* _EXERCISE DATA_

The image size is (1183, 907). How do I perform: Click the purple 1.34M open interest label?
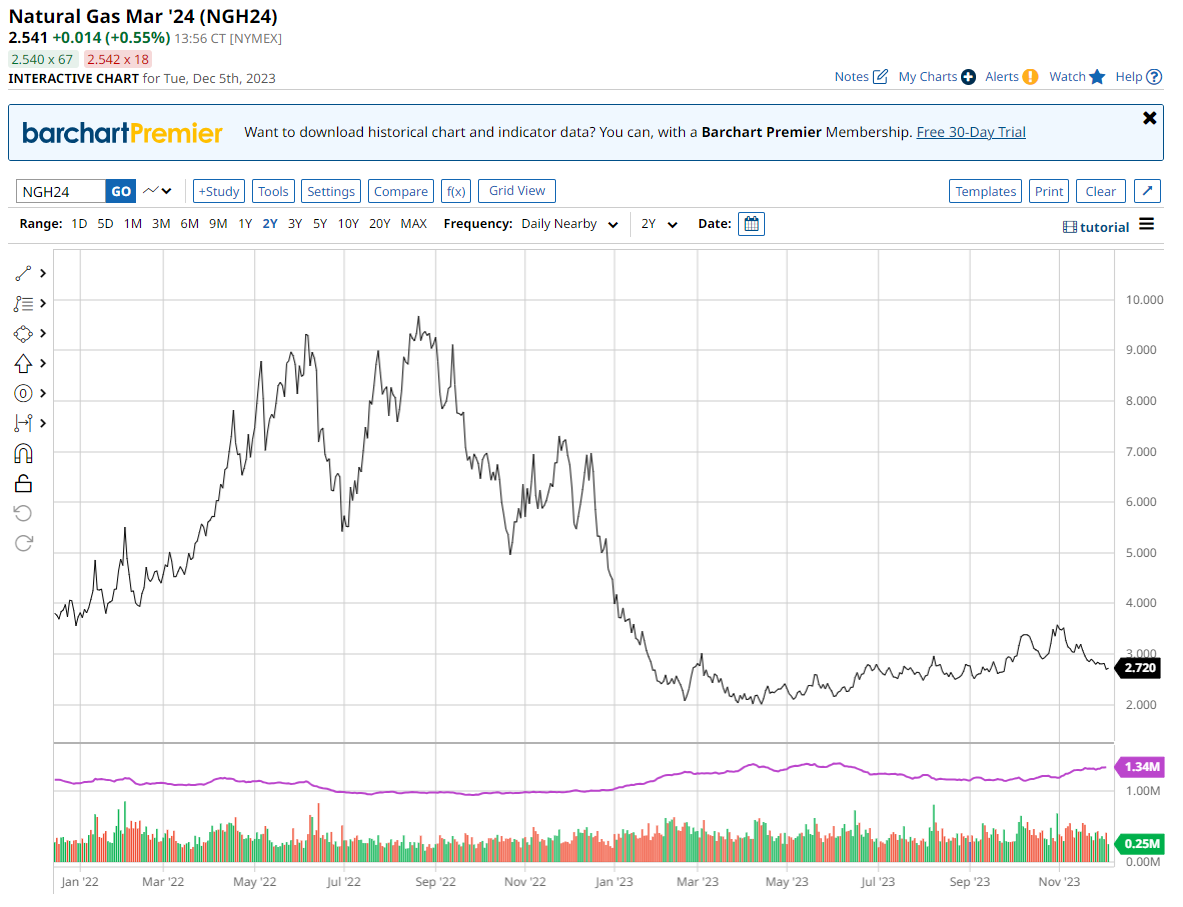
---
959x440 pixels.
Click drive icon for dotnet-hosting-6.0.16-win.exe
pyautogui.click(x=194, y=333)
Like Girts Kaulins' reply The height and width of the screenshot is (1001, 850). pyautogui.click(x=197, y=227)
--
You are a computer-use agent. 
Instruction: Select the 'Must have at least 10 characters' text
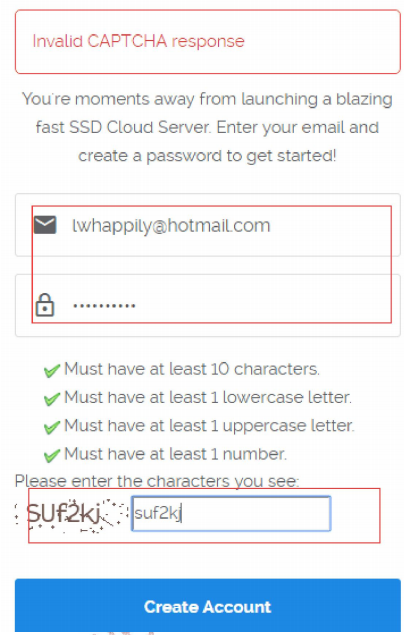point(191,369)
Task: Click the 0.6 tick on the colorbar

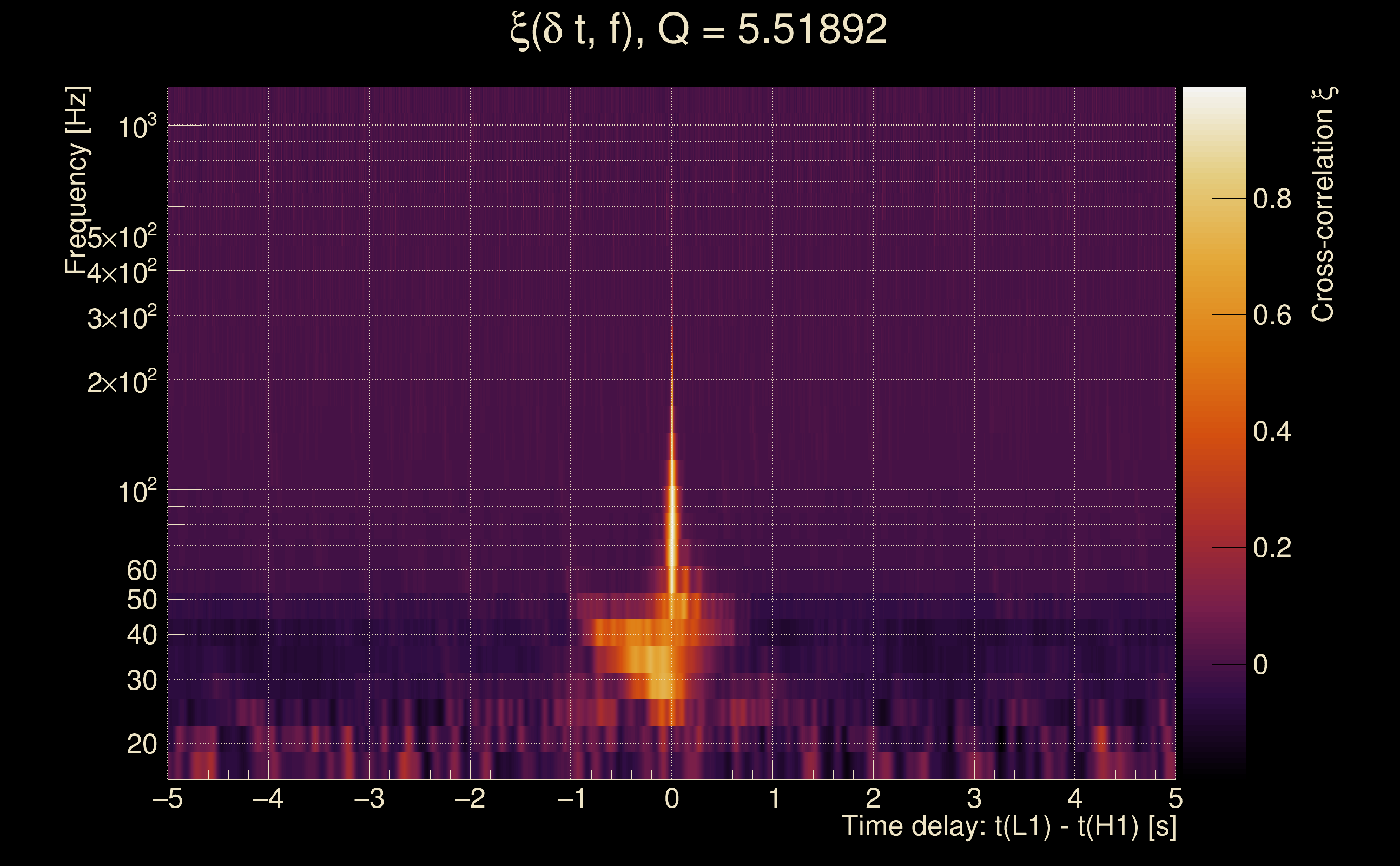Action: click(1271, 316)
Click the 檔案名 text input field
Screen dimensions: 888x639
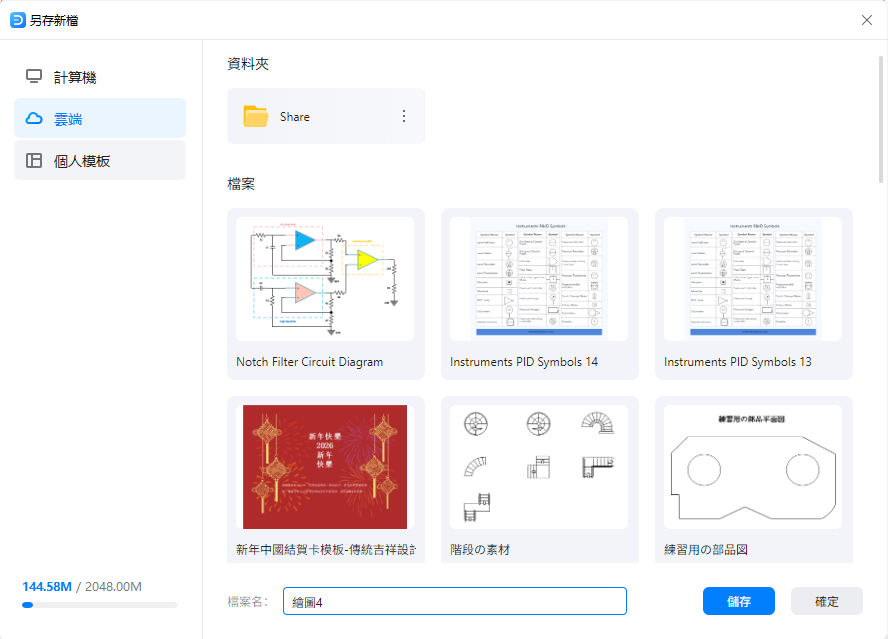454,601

* _REQUIRED TASK_
Which lines in the data above contain the string "pyautogui"? Extract each of them in full.

* _COMPLETE RESPONSE_
pyautogui.click(x=194, y=333)
Like Girts Kaulins' reply The height and width of the screenshot is (1001, 850). pyautogui.click(x=197, y=227)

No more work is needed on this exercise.